ASSIGNED TASK – The response must contain every line of the records that follow, duplicated exactly.

RECORDS FOR THIS EXERCISE –
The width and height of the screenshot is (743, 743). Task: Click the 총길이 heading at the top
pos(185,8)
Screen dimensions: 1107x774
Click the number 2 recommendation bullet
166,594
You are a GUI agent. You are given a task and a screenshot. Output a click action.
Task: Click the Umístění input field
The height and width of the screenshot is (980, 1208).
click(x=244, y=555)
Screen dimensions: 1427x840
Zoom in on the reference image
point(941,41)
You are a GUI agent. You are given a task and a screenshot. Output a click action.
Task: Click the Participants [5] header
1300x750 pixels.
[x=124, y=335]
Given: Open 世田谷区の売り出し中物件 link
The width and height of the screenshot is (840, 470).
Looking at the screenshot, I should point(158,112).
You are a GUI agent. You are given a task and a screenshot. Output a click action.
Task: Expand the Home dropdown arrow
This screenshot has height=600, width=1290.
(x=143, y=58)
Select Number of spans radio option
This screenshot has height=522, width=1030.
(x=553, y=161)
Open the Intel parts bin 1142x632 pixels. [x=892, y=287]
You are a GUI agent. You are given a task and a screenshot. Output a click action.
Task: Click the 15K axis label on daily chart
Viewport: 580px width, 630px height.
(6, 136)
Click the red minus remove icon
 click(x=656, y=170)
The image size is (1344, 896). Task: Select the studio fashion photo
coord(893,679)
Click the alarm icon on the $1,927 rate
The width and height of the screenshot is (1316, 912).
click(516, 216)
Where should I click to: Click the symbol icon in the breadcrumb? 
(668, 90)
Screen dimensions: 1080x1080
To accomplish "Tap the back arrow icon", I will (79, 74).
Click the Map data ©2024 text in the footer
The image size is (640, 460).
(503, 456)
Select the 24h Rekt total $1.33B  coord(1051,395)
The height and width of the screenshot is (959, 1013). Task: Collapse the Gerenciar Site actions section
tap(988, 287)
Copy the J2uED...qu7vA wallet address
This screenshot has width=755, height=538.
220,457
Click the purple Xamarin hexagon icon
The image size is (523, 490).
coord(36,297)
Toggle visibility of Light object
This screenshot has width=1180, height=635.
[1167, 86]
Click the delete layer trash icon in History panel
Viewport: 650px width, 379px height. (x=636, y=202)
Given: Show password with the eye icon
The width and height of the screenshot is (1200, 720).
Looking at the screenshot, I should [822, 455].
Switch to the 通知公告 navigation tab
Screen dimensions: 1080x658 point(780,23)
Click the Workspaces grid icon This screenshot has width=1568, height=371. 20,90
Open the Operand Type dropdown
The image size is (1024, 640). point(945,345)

RESULT FOR THIS EXERCISE –
The width and height of the screenshot is (743, 743). Task: Click the 총길이 heading at the top
pos(185,8)
Screen dimensions: 1107x774
Click the number 2 recommendation bullet
166,594
You are a GUI agent. You are given a task and a screenshot. Output a click action.
Task: Click the Umístění input field
The height and width of the screenshot is (980, 1208).
click(x=244, y=555)
Screen dimensions: 1427x840
Zoom in on the reference image
point(941,41)
You are a GUI agent. You are given a task and a screenshot. Output a click action.
Task: Click the Participants [5] header
1300x750 pixels.
[x=124, y=335]
Given: Open 世田谷区の売り出し中物件 link
The width and height of the screenshot is (840, 470).
Looking at the screenshot, I should point(158,112).
You are a GUI agent. You are given a task and a screenshot. Output a click action.
Task: Expand the Home dropdown arrow
This screenshot has height=600, width=1290.
(x=143, y=58)
Select Number of spans radio option
This screenshot has height=522, width=1030.
(x=553, y=161)
Open the Intel parts bin 1142x632 pixels. [x=892, y=287]
You are a GUI agent. You are given a task and a screenshot. Output a click action.
Task: Click the 15K axis label on daily chart
Viewport: 580px width, 630px height.
(6, 136)
Click the red minus remove icon
 click(x=656, y=170)
The image size is (1344, 896). Task: Select the studio fashion photo
coord(893,679)
Click the alarm icon on the $1,927 rate
The width and height of the screenshot is (1316, 912).
click(516, 216)
Where should I click to: Click the symbol icon in the breadcrumb? 
(668, 90)
Screen dimensions: 1080x1080
To accomplish "Tap the back arrow icon", I will (79, 74).
Click the Map data ©2024 text in the footer
The image size is (640, 460).
(503, 456)
Select the 24h Rekt total $1.33B  coord(1051,395)
The height and width of the screenshot is (959, 1013). Task: Collapse the Gerenciar Site actions section
tap(988, 287)
Copy the J2uED...qu7vA wallet address
This screenshot has width=755, height=538.
220,457
Click the purple Xamarin hexagon icon
The image size is (523, 490).
coord(36,297)
Toggle visibility of Light object
This screenshot has width=1180, height=635.
[1167, 86]
Click the delete layer trash icon in History panel
Viewport: 650px width, 379px height. (x=636, y=202)
Given: Show password with the eye icon
The width and height of the screenshot is (1200, 720).
Looking at the screenshot, I should [822, 455].
Switch to the 通知公告 navigation tab
Screen dimensions: 1080x658 point(780,23)
Click the Workspaces grid icon This screenshot has width=1568, height=371. 20,90
Open the Operand Type dropdown
The image size is (1024, 640). point(945,345)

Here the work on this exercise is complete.